* [Stated task]
Render the lines running from the start of the records through the line containing "tap(219, 351)", inclusive, as a numbered list, omitting any blank lines. Leave the pictures out of your answer.

* [Extracted data]
↓

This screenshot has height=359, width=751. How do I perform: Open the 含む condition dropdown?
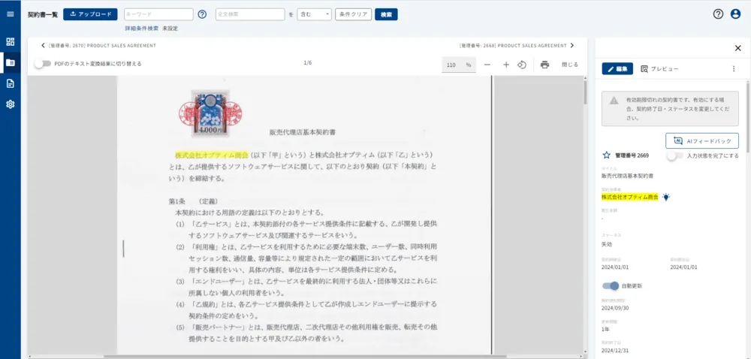click(x=314, y=14)
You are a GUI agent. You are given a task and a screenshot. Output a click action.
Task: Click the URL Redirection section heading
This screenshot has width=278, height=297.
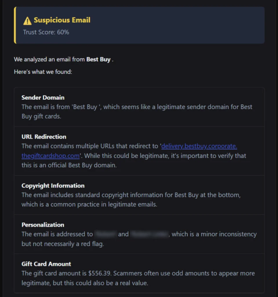(x=44, y=137)
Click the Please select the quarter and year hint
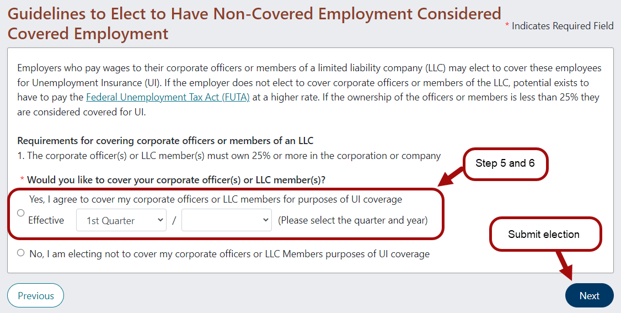621x313 pixels. coord(352,220)
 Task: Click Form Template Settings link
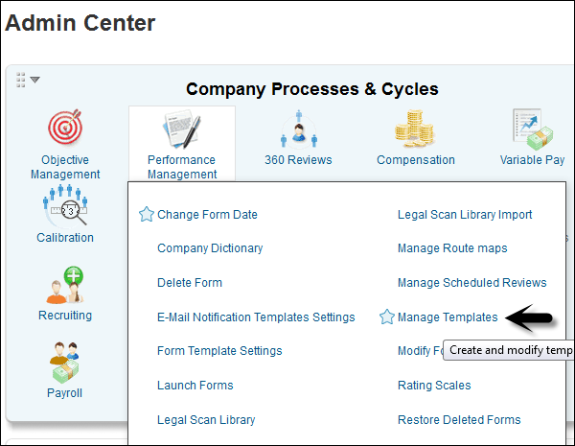tap(219, 351)
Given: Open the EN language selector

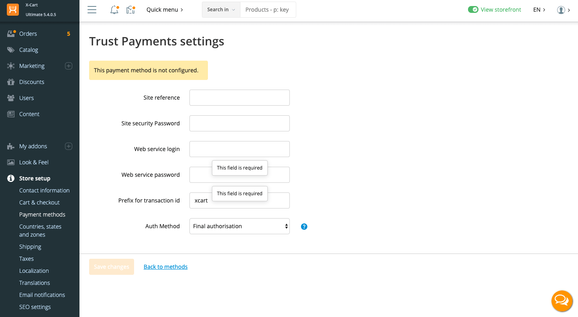Looking at the screenshot, I should coord(539,9).
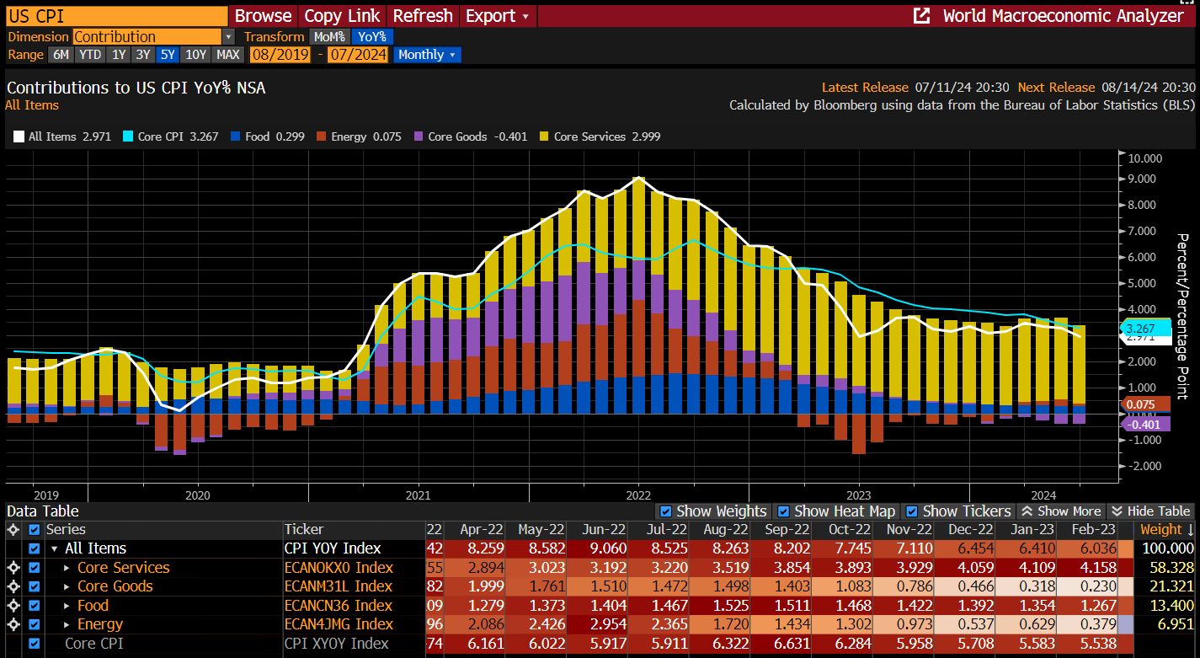Click the yellow Core Services legend swatch
Image resolution: width=1200 pixels, height=658 pixels.
(544, 136)
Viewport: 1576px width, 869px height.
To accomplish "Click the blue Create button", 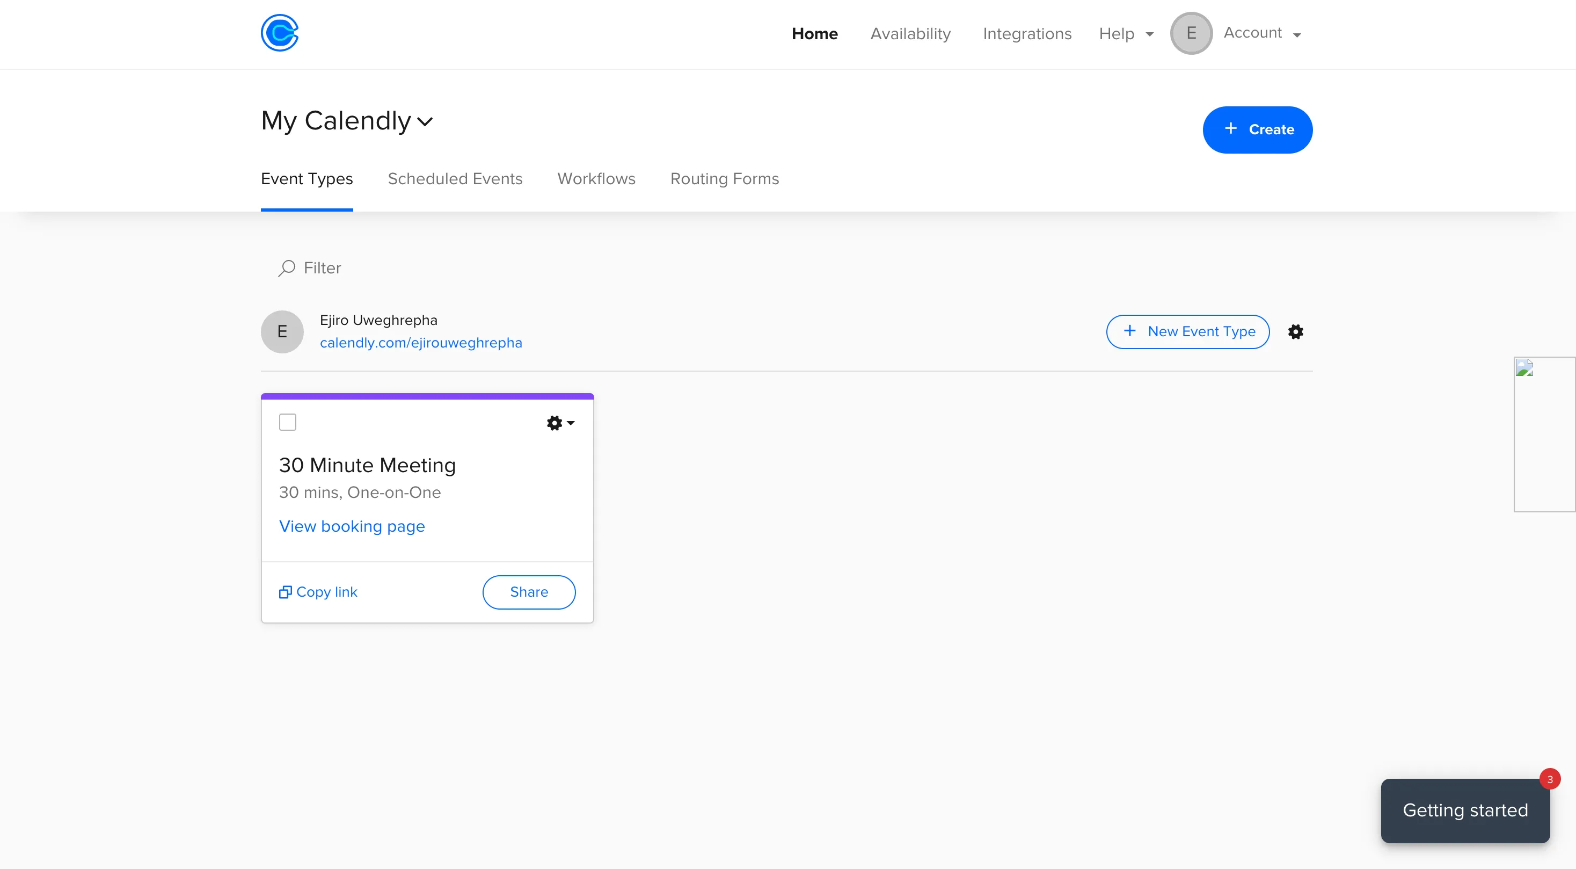I will click(x=1257, y=130).
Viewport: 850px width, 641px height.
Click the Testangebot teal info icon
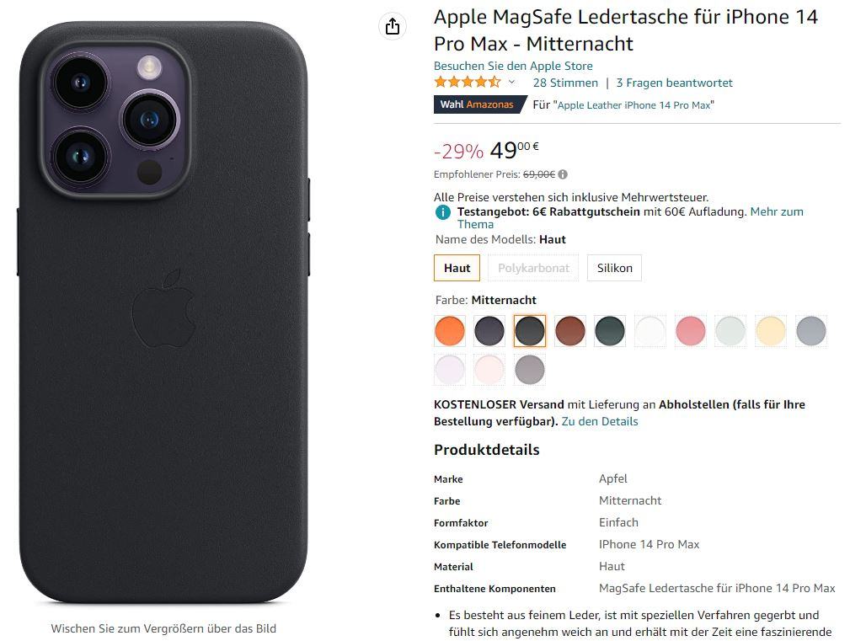click(443, 212)
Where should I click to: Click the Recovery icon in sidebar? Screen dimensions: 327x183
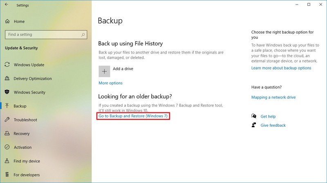coord(7,134)
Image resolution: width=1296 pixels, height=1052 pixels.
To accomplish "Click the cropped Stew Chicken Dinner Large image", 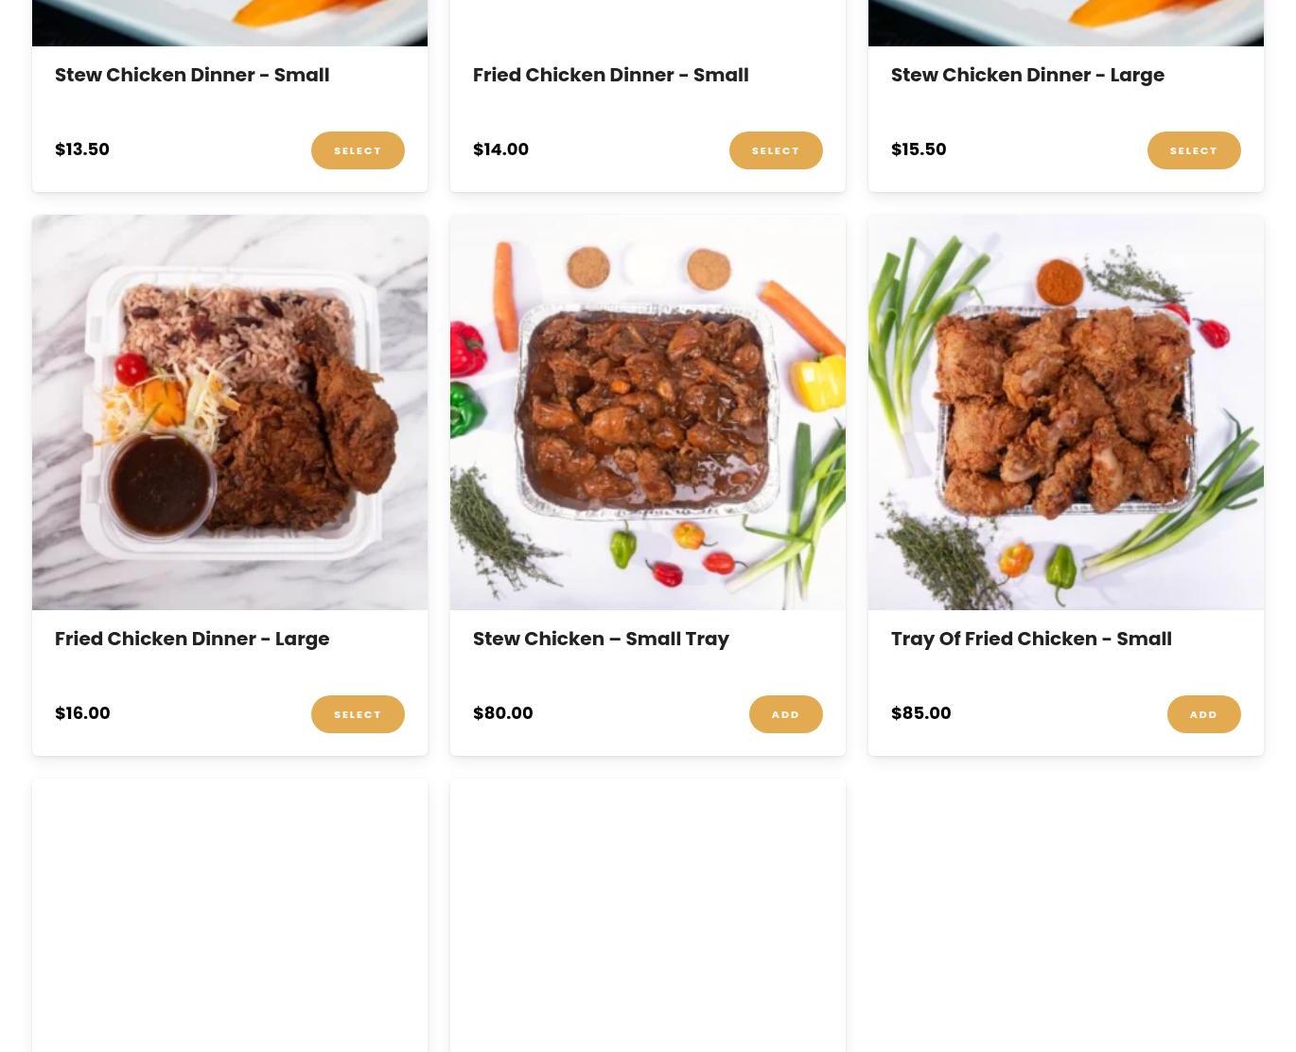I will click(1066, 23).
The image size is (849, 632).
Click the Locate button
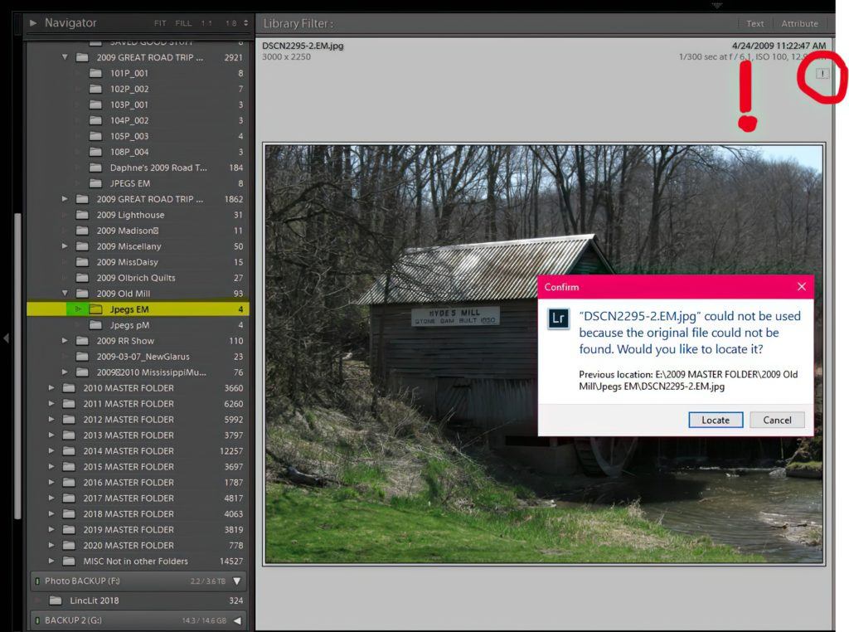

↑

* [Written reply]
1. This screenshot has height=359, width=751. How do I perform: Open the 含む condition dropdown?
2. click(x=314, y=14)
3. You are a GUI agent. You are given a task and a screenshot. Output a click action.
4. Task: Click the URL Redirection section heading
5. This screenshot has width=278, height=297.
6. (x=44, y=137)
7. Click the Please select the quarter and year hint
8. 621x313 pixels. coord(352,220)
9.  Task: Click Form Template Settings link
10. tap(219, 351)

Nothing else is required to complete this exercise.